» What is required
In full and without alteration, return the records below.

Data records
========
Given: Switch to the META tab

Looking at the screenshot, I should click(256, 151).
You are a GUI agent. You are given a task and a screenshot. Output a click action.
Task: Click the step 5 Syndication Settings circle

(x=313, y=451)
========
» Reply to the exercise
Given: Switch to the META tab

Looking at the screenshot, I should click(256, 151).
You are a GUI agent. You are given a task and a screenshot. Output a click action.
Task: Click the step 5 Syndication Settings circle

(x=313, y=451)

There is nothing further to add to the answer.